--- Start TEXT TO READ ---
One weekend, my wife and family were still in Pensacola and I was in Meridian, Mississippi, being trained. One weekend I had developed a tooth ache actually, and I went to see the dentist. They loaded me up with some Novocain, did some drilling, fixing, and stuff like that.

I wasn’t feeling all that good. I had a hop and this was a Friday afternoon.

I had a hop I was supposed to fly later on in the afternoon and after that I would drive back to Pensacola to see my family for the weekend. Because I wasn’t feeling all that great and I just had the equivalent of a root canal, I called over and said, “I can’t make the hop today.” I went ahead and drove home mid-afternoon, spent the weekend with my family, and came back on Sunday night.

On Monday morning I was called into the executive’s officer’s office and he said, “You didn’t fly your hop on Friday.” I said, “Yes, sir.” He said, “That’s not the way we do it. How would you like to be an enlisted man?” I looked at him and I said, “Pardon, sir.”

He said, “If we wash you out of here, you’re going to be an enlisted man.” Well what he didn’t know was that I had completed OCS before aviation school, which meant he could bust me out of flight training, but he couldn’t make me an enlisted man. I would still be an ensign. I thought, you idiot. This is not the very first time, what I shall call, lack of leadership, particularly in the airdale [naval aviator] community, but it irritated me. I don’t always handle irritation that well. This time I took it and I said, “Well, yes sir, I’ll try and make sure”—and I left his office. I walked out in the hall and I started to think.

Now here’s the thing, to be a naval aviator, if you want to do that, it has to be number one, period.  Ahead of all else in your life, where you are going to get yourself killed and the guy in the seat behind you killed. It takes that kind of dedication, and I knew it. I started to think. Do I have that dedication? Am I willing to give up my family? Am I willing to give up everything except flying and concentrate solely on that? The answer was, no. No, it does not quite have that precedence in my life, and I realized I was in the wrong spot. So I walked back into his office and I said, “Sir, I wish to drop on my own request.” Now that’s called, DOR, dropping on request. The Navy has its rules, once you say that, they can’t argue with you, you are dropped. That’s the Navy’s smart way of handling it, because they also know that if you don’t have that dedication, you don’t belong there. All you’re going to do is cost them money and lives, including your own, probably.
--- End TEXT TO READ ---
--- Start LISTED RECORDS ---
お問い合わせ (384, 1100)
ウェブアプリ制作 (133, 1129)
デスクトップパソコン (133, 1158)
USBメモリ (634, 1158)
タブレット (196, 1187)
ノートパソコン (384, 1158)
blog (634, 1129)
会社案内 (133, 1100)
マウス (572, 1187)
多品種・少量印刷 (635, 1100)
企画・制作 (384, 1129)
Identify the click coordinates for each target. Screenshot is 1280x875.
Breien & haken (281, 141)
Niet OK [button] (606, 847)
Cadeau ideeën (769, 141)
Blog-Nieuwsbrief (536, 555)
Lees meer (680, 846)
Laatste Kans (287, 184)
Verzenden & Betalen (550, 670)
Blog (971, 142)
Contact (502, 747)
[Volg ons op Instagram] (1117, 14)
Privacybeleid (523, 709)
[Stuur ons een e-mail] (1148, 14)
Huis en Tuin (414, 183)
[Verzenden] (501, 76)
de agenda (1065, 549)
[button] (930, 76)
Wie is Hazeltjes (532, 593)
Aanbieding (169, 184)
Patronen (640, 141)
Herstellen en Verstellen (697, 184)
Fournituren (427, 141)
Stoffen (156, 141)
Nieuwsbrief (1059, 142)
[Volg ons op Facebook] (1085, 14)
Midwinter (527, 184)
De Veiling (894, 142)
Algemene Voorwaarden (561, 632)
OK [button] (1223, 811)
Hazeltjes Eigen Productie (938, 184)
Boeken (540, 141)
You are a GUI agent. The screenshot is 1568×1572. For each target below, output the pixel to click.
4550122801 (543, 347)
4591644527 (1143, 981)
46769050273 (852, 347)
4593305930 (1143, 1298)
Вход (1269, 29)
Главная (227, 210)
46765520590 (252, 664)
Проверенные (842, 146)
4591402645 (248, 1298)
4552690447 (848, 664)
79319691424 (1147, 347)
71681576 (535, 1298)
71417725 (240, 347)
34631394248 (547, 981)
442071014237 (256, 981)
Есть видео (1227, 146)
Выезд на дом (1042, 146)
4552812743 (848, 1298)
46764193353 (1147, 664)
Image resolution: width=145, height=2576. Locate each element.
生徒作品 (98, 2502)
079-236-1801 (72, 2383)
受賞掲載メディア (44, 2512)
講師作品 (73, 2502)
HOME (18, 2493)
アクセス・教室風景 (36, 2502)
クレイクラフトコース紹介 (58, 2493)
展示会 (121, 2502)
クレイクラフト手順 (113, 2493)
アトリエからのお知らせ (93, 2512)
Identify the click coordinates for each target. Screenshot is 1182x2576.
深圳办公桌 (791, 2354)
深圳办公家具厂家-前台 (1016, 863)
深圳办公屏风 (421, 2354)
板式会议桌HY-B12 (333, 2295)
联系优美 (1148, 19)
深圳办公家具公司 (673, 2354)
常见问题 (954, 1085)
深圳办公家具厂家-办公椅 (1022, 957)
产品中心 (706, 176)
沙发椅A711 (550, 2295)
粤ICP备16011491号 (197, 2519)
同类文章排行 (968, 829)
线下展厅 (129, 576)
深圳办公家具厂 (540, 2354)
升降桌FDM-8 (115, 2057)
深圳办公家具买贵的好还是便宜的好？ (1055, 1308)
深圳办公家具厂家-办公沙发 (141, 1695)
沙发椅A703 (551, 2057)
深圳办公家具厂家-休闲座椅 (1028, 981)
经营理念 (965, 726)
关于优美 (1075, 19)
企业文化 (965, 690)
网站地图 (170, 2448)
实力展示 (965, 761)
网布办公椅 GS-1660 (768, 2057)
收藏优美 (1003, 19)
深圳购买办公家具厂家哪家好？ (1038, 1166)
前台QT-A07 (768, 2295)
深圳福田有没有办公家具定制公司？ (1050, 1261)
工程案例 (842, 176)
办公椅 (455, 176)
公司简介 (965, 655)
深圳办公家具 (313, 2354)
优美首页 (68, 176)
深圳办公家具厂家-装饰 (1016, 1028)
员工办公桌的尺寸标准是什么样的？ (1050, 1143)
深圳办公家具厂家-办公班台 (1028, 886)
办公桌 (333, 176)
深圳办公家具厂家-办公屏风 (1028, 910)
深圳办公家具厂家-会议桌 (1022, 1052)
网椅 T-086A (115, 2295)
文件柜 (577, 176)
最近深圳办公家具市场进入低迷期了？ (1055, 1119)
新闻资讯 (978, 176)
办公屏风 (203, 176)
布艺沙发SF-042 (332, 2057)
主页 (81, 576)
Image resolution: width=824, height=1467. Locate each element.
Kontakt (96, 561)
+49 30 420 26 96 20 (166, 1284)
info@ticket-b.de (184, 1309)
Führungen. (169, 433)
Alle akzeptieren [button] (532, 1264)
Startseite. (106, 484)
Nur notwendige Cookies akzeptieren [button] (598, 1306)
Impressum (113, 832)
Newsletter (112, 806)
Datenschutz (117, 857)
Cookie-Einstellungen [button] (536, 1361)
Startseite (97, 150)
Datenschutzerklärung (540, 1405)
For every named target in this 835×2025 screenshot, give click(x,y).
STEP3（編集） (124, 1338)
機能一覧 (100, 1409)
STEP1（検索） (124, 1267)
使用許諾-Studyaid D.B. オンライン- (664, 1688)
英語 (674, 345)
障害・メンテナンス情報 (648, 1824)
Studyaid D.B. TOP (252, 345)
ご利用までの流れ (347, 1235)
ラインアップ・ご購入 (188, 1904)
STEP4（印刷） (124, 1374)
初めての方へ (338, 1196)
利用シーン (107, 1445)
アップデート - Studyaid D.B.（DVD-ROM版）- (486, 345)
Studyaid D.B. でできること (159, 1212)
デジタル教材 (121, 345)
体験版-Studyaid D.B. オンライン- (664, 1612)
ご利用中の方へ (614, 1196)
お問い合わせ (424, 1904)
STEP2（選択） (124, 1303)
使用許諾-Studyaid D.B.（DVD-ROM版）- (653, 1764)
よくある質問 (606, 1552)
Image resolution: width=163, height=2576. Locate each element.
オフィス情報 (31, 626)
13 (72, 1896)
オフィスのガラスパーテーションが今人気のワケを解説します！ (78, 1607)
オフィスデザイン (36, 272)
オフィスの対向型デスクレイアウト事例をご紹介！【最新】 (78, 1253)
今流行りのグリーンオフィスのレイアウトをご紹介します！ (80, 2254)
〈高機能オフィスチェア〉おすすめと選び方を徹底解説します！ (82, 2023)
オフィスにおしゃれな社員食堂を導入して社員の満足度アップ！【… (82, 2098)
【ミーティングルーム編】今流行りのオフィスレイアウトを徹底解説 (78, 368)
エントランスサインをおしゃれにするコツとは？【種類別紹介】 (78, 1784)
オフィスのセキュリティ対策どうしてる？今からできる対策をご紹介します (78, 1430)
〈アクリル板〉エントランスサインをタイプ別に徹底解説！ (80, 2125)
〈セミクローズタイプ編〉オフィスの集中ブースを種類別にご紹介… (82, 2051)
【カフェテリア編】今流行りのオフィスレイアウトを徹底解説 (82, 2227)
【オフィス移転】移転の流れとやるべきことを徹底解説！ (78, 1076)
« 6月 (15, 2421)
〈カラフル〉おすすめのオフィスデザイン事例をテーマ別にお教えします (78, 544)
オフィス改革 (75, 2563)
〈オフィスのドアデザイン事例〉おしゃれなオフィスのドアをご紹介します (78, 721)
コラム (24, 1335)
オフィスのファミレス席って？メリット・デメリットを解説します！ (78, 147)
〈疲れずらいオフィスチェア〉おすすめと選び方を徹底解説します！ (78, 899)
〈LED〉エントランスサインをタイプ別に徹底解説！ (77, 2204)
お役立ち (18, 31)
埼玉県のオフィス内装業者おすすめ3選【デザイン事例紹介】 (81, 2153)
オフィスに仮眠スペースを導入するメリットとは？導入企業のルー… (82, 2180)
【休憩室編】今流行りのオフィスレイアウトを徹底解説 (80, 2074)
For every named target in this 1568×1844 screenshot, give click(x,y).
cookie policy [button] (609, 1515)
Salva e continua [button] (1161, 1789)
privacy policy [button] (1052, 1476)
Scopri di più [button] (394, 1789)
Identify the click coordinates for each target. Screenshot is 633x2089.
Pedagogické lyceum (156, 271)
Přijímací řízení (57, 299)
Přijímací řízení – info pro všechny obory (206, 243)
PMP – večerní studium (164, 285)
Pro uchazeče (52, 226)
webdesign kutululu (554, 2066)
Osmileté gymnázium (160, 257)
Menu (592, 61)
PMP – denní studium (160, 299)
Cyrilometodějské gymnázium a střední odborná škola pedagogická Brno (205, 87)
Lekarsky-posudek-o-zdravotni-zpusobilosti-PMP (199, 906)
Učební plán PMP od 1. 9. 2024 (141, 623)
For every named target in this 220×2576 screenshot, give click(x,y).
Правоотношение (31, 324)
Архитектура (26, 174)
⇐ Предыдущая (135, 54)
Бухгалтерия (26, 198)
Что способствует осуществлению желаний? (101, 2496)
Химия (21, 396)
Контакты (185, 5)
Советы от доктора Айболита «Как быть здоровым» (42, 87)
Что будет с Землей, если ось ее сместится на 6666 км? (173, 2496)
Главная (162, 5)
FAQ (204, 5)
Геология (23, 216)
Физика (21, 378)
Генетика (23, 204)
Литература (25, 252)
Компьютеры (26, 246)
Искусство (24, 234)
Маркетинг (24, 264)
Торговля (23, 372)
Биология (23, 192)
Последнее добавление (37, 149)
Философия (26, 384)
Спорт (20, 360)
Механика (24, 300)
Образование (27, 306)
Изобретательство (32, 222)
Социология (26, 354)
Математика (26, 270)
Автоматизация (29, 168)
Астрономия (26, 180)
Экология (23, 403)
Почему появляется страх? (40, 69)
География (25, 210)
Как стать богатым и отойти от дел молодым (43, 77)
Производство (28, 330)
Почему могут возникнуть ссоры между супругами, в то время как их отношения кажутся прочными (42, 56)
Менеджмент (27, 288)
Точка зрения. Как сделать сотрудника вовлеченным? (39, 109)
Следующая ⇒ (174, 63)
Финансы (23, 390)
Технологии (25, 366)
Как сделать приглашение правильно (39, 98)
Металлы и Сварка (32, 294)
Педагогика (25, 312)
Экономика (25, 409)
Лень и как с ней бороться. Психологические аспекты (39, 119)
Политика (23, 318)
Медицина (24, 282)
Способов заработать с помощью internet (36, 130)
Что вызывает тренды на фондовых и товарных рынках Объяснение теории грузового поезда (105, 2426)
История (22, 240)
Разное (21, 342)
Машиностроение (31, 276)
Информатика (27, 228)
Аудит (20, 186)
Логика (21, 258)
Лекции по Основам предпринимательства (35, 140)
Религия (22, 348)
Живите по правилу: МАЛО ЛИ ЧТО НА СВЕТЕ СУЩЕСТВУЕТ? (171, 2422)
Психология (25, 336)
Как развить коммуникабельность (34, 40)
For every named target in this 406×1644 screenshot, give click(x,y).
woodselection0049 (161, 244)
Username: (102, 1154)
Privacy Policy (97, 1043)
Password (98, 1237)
--- End LISTED RECORDS ---
— JOB 1 —
Can you sum up the flight training account in two sentences?
— JOB 2 —
Will you reproduce the flight training account word for word, starting at "I had a hop I" and ending at "on Sunday night."?

— COMPLETE OUTPUT 1 —
While training in Meridian, Mississippi, the narrator canceled a Friday afternoon hop after dental work, drove home to family in Pensacola, and on Monday was asked by the executive officer how it would feel to be an enlisted man. Realizing that flying did not take precedence over family, the narrator returned to the office and dropped on request, a choice the Navy's rules do not let it argue with.

— COMPLETE OUTPUT 2 —
I had a hop I was supposed to fly later on in the afternoon and after that I would drive back to Pensacola to see my family for the weekend. Because I wasn’t feeling all that great and I just had the equivalent of a root canal, I called over and said, “I can’t make the hop today.” I went ahead and drove home mid-afternoon, spent the weekend with my family, and came back on Sunday night.